Exercise brief:
Each line below should be set down again unchanged.

(Saved data entries)
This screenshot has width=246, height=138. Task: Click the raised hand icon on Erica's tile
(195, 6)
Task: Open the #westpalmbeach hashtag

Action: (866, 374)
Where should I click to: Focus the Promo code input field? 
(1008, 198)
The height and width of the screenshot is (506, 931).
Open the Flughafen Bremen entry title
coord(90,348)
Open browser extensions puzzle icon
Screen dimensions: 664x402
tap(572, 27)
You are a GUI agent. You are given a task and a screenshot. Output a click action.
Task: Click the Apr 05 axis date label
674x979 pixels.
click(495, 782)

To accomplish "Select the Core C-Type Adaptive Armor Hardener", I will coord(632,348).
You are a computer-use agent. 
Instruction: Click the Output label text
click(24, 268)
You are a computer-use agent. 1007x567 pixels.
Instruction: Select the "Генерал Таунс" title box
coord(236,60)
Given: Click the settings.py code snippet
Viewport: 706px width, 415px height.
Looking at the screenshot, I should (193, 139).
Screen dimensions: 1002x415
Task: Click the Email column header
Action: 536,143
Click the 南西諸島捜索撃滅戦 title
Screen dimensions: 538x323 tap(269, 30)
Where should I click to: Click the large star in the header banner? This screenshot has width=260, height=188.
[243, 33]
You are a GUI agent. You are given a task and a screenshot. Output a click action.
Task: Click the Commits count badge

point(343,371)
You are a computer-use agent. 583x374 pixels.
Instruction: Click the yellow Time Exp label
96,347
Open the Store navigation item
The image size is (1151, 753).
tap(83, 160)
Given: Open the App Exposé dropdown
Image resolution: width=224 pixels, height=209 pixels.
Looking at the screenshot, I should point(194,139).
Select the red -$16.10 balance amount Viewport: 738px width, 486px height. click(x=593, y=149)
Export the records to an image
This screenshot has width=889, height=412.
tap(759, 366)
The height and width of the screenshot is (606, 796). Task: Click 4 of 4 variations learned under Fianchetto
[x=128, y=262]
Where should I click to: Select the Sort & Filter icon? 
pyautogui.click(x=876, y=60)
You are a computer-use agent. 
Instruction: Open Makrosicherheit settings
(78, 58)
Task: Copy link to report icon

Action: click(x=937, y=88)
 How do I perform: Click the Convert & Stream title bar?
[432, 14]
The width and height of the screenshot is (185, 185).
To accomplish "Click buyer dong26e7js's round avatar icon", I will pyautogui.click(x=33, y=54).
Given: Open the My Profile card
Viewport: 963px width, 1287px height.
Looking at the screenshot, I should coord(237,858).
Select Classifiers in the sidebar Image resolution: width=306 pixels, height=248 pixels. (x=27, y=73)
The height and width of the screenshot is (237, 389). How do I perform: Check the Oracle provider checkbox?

Exercise solution:
This screenshot has width=246, height=138. Task: Click the raised hand icon on Erica's tile
(195, 6)
Task: Open the #westpalmbeach hashtag

Action: (866, 374)
Where should I click to: Focus the Promo code input field? 
(1008, 198)
The height and width of the screenshot is (506, 931).
Open the Flughafen Bremen entry title
coord(90,348)
Open browser extensions puzzle icon
Screen dimensions: 664x402
tap(572, 27)
You are a GUI agent. You are given a task and a screenshot. Output a click action.
Task: Click the Apr 05 axis date label
674x979 pixels.
click(495, 782)

To accomplish "Select the Core C-Type Adaptive Armor Hardener", I will coord(632,348).
You are a computer-use agent. 
Instruction: Click the Output label text
click(24, 268)
You are a computer-use agent. 1007x567 pixels.
Instruction: Select the "Генерал Таунс" title box
coord(236,60)
Given: Click the settings.py code snippet
Viewport: 706px width, 415px height.
Looking at the screenshot, I should (193, 139).
Screen dimensions: 1002x415
Task: Click the Email column header
Action: 536,143
Click the 南西諸島捜索撃滅戦 title
Screen dimensions: 538x323 tap(269, 30)
Where should I click to: Click the large star in the header banner? This screenshot has width=260, height=188.
[243, 33]
You are a GUI agent. You are given a task and a screenshot. Output a click action.
Task: Click the Commits count badge

point(343,371)
You are a computer-use agent. 583x374 pixels.
Instruction: Click the yellow Time Exp label
96,347
Open the Store navigation item
The image size is (1151, 753).
tap(83, 160)
Given: Open the App Exposé dropdown
Image resolution: width=224 pixels, height=209 pixels.
Looking at the screenshot, I should point(194,139).
Select the red -$16.10 balance amount Viewport: 738px width, 486px height. click(x=593, y=149)
Export the records to an image
This screenshot has width=889, height=412.
tap(759, 366)
The height and width of the screenshot is (606, 796). Task: Click 4 of 4 variations learned under Fianchetto
[x=128, y=262]
Where should I click to: Select the Sort & Filter icon? 
pyautogui.click(x=876, y=60)
You are a computer-use agent. 
Instruction: Open Makrosicherheit settings
(78, 58)
Task: Copy link to report icon

Action: click(x=937, y=88)
 How do I perform: Click the Convert & Stream title bar?
[432, 14]
The width and height of the screenshot is (185, 185).
To accomplish "Click buyer dong26e7js's round avatar icon", I will pyautogui.click(x=33, y=54).
Given: Open the My Profile card
Viewport: 963px width, 1287px height.
Looking at the screenshot, I should coord(237,858).
Select Classifiers in the sidebar Image resolution: width=306 pixels, height=248 pixels. (x=27, y=73)
The height and width of the screenshot is (237, 389). How do I perform: Check the Oracle provider checkbox?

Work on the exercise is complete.